The problem with Internet in Germany is that you have forced disconnects every 24h, with some providers even every 12h. It’s been that way ever since flat modem/ISDN rates started to appear in the late 90ies. The providers seem to be horribly worried about people setting up servers on static IPs, so they disconnect you every 24h so you get a new IP from their range. I guess they want to make sure they can sell static IP contracts at a premium… So I needed my authenticator all the time. (Though still mostly at home, that’s true.) Since my net also sometimes went down in the middle of a boss fight for no apparent reason, I got pretty fast at logging in and using the authenticator. Too bad there are no Olympics for that.

And about that serial number… it’s obviously very important to register. Whether you need it afterwards depends on their policy, I guess.

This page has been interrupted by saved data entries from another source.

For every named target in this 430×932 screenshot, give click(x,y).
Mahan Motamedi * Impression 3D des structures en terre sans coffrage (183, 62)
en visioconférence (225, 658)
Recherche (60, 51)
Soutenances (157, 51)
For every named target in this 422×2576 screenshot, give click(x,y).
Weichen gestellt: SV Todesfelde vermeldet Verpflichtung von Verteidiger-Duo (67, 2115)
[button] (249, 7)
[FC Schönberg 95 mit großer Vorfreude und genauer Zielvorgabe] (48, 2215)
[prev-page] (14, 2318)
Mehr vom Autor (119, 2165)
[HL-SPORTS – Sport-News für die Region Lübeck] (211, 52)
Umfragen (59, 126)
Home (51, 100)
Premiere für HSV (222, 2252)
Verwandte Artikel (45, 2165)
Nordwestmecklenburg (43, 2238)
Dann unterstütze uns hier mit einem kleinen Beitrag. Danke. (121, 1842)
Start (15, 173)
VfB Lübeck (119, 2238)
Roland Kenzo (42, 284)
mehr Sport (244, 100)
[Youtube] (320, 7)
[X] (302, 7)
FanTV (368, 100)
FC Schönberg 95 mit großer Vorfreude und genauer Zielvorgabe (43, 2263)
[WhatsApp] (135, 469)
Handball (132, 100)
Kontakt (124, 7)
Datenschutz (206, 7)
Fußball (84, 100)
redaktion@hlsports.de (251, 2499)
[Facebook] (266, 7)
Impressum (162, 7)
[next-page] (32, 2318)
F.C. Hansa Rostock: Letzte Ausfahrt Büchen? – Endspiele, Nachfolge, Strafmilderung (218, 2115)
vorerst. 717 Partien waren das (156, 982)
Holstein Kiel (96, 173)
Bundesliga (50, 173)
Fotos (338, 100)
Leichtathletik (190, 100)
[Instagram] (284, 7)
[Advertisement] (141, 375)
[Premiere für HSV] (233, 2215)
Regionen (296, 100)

When I searched around for information, I realized there are lots of posts with strange or downright wrong claims about authenticators. (This is the Internet, after all.) But I couldn’t find a single post that tried to explain how authenticators work on a technical level. Maybe if I have time, I’ll try to write an instructional “this is how they work, and what the serial is for, and where the numbers in your key fob come from” post. That might be a genuinely useful thing to have around.

By: Wilhelm Arcturus

Wilhelm Arcturus — Thu, 13 Feb 2014 15:41:42 +0000

Heh, I put my authenticator on my key ring for a little while, until I realized that I did not actually need it anywhere except at my desk at home. So it is hung up on a peg there. And even then, with the way Blizzard has worked thing, I only need it about once a week. So long as I authenticate from my machine, it assumes logons from that IP address are authenticated for 5-7 days.

And yeah, that number on the back, it’s kind of important.